地元漁師の竹内薫さん(69)が午前6時半ごろ、岸から5、6メートルほどの場所でコンブ漁をしていた際に海中を漂っていました。長さが2メートルはある薄くてピンク色の膜が足の間にありましたが、「タコだと思って」つかまえた際、膜はちぎれて短くなったといいます。
経営する食堂の水槽に入れてみると体は先頭が砲弾状で長さが50センチほどあり、イカのような足がありました。足と足の間から伸びた薄い膜には斑点模様があり、コンブのような茶色っぽい色合いに変わっていました。
写真と動画を確認した浅虫水族館は「ムラサキダコ」だろうとみています。この時期たまに捕獲される例がありますが、食用にはあまり向かないといいます。竹内薫さんは、体内にたくさんの卵を抱えていたことから「元気なうちに」とその日のうちに海へ帰しました。

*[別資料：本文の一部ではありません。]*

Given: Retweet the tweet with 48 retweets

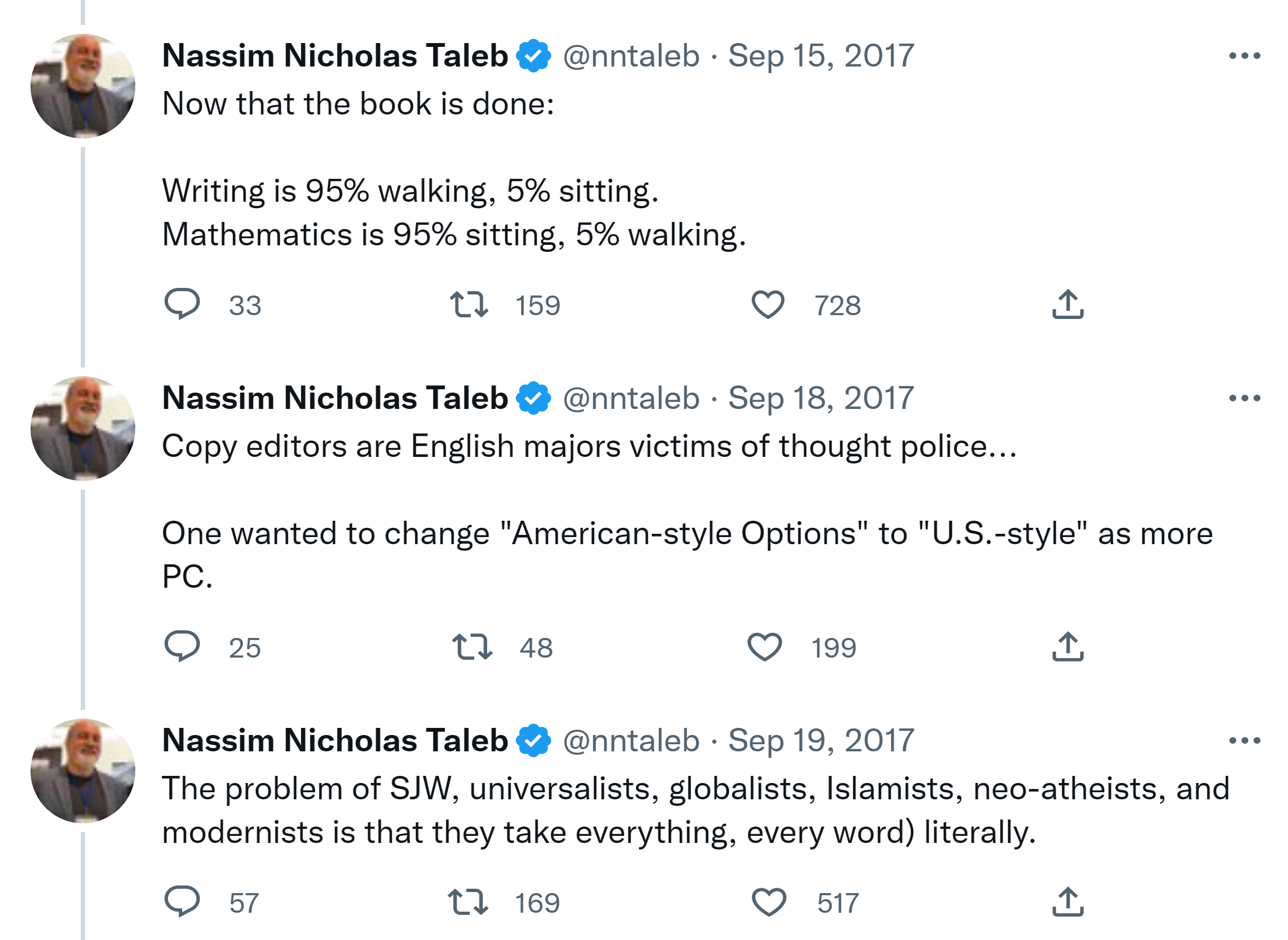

ムラサキダコのマント状の皮膜は、まさに羽衣を彷彿とさせる美しさです。そのために、ハゴロモタコと呼ばれることもあります。聖獣とか神の使いとか、UMA的な何かに見間違ってしまってもしょうがないのかもしれないくらいにムラサキダコのメスが泳ぐ姿は巨大で優雅だそうです。
この優雅な羽衣は、タコならではの長い腕の間に張られた皮膜です。ムラサキダコは危険を察知するとこれを広げて近寄ろうとする捕食者などの外敵を威嚇します。
もし相手が怯まなければ、皮膜をその口に押し込んで引きちぎって逃げてしまいます。トカゲの尻尾切りのように、捨て駒として使うのです。
ムラサキダコの特徴は、メスが全長2メートル近くにもなる一方で、オスは見つけるのも難しいくらいちっちゃいということです。オスはなんと3センチにも満たないのです。体重差にしてみると1万倍から4万倍もの開きがあるそうです。
なんでもちっちゃなオスはメスの瞳孔の中にうまい具合に収まるそうです。メスにしてみたら、目に入れても痛くないほど可愛いってことなのでしょうか⁇
オスがメスの目の中に入ることを発見した研究者の考えでは、大きくなる明確な必要性がなかったからだといいます。メスの場合、体を大きくする明確なメリットがあります。体が大きい方が卵や子供をたくさん産むことができ、それだけ遺伝子を後世に伝えやすくなります。
ところがオスが遺伝子を後世に伝える手段は極小の精子です。そのため、あえて体を大きくする必要がないのだそうです。ムラサキダコのオスは海でメスに巡り会えたら、足を残します。そこに精子をつけて切り離すと、メスの外套腔へ忍び込ませ、自分はさっと逃げてしまいます。メスは自分の卵を受精させたいと思ったときに、体内のオスの足を取り出して、精子をふりかけのようにまぶします。
ムラサキダコのメスは優雅な羽衣で美しさを競い、ときに複数のオスから精子のプレゼントを受け取る奔放な存在です。一方、オスは目的を遂げると死んでしまうのです。